BGE 重排序器#
与嵌入模型类似,BGE提供了一系列不同规模和功能的排序器。本教程将介绍BGE排序器系列。
0. 安装#
在环境中安装依赖项。
%pip install -U FlagEmbedding
1. bge-reranker#
第一代BGE reranker包含两个模型:
模型 |
语言 |
参数 |
描述 |
基础模型 |
|---|---|---|---|---|
中文和英文 |
278M |
交叉编码器模型,精度更高但效率较低 |
XLM-RoBERTa-Base |
|
中文和英文 |
560M |
交叉编码器模型,精度更高但效率较低 |
XLM-RoBERTa-Large |
from FlagEmbedding import FlagReranker
model = FlagReranker(
'BAAI/bge-reranker-large',
use_fp16=True,
devices=["cuda:0"], # if you don't have GPUs, you can use "cpu"
)
pairs = [
["What is the capital of France?", "Paris is the capital of France."],
["What is the capital of France?", "The population of China is over 1.4 billion people."],
["What is the population of China?", "Paris is the capital of France."],
["What is the population of China?", "The population of China is over 1.4 billion people."]
]
scores = model.compute_score(pairs)
scores
/share/project/xzy/Envs/ft/lib/python3.11/site-packages/tqdm/auto.py:21: TqdmWarning: IProgress not found. Please update jupyter and ipywidgets. See https://ipywidgets.readthedocs.io/en/stable/user_install.html
from .autonotebook import tqdm as notebook_tqdm
You're using a XLMRobertaTokenizerFast tokenizer. Please note that with a fast tokenizer, using the `__call__` method is faster than using a method to encode the text followed by a call to the `pad` method to get a padded encoding.
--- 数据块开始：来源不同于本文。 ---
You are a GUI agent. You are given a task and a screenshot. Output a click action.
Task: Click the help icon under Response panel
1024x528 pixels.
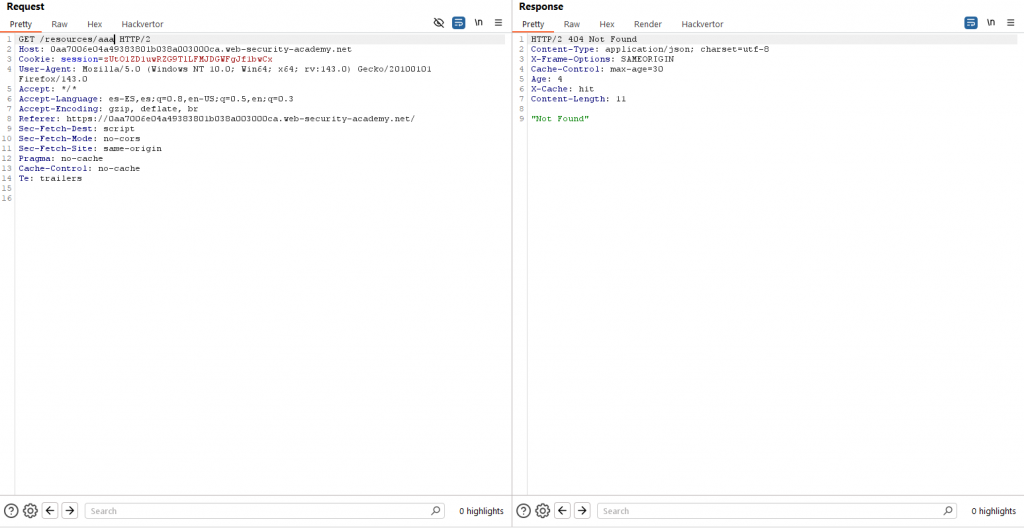tap(523, 511)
[7.984375, -6.84375, -7.15234375, 5.44921875]
2. bge-reranker v2#
模型 |
语言 |
参数 |
描述 |
基础模型 |
|---|---|---|---|---|
多语言 |
568M |
轻量级交叉编码器模型,具备强大的多语言能力,易于部署,推理速度快。 |
XLM-RoBERTa-Large |
|
多语言 |
2.51B |
适用于多语言场景的交叉编码器模型,在英语能力和多语言能力方面均表现优异。 |
Gemma2-2B |
|
多语言 |
2.72B |
适用于多语言场景的交叉编码器模型,在英语和中文能力上均表现优异,可自由选择输出层以加速推理。 |
MiniCPM |
|
多语言 |
9.24B |
适用于多语言场景的交叉编码器模型,在英语和中文能力上均表现优异,允许自由选择输出层、压缩比例和压缩层,便于加速推理。 |
Gemma2-9B |
bge-reranker-v2-m3#
bge-reranker-v2-m3基于bge-m3训练,在保持轻量级模型体积的同时引入了强大的多语言能力。
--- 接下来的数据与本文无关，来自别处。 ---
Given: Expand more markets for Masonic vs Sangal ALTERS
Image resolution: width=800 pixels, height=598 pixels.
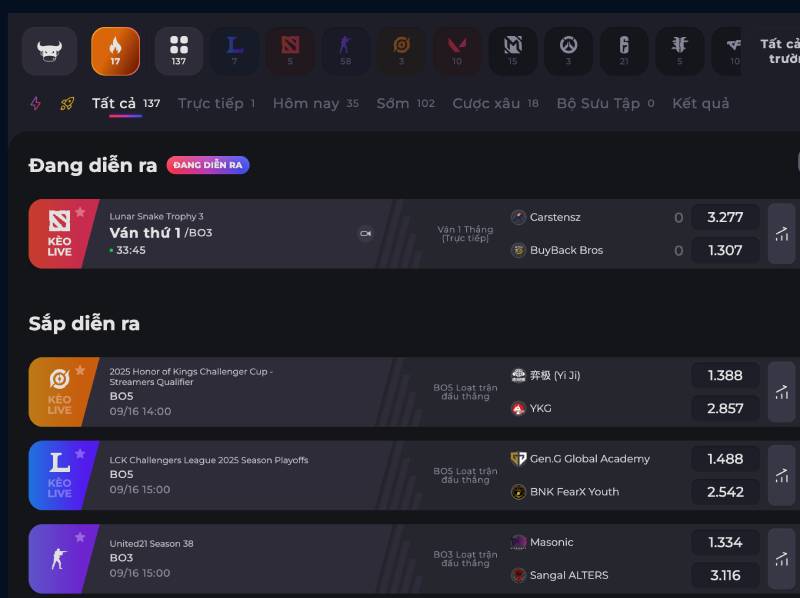Looking at the screenshot, I should pos(781,559).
from FlagEmbedding import FlagReranker
# Setting use_fp16 to True speeds up computation with a slight performance degradation (if using gpu)
reranker = FlagReranker('BAAI/bge-reranker-v2-m3', devices=["cuda:0"], use_fp16=True)
score = reranker.compute_score(['query', 'passage'])
# or set "normalize=True" to apply a sigmoid function to the score for 0-1 range
score = reranker.compute_score(['query', 'passage'], normalize=True)
print(score)
You're using a XLMRobertaTokenizerFast tokenizer. Please note that with a fast tokenizer, using the `__call__` method is faster than using a method to encode the text followed by a call to the `pad` method to get a padded encoding.
[0.003483424193080668]
bge-reranker-v2-gemma#
bge-reranker-v2-gemma是基于gemma-2b训练的模型。它在英语熟练度和多语言能力方面都表现出色。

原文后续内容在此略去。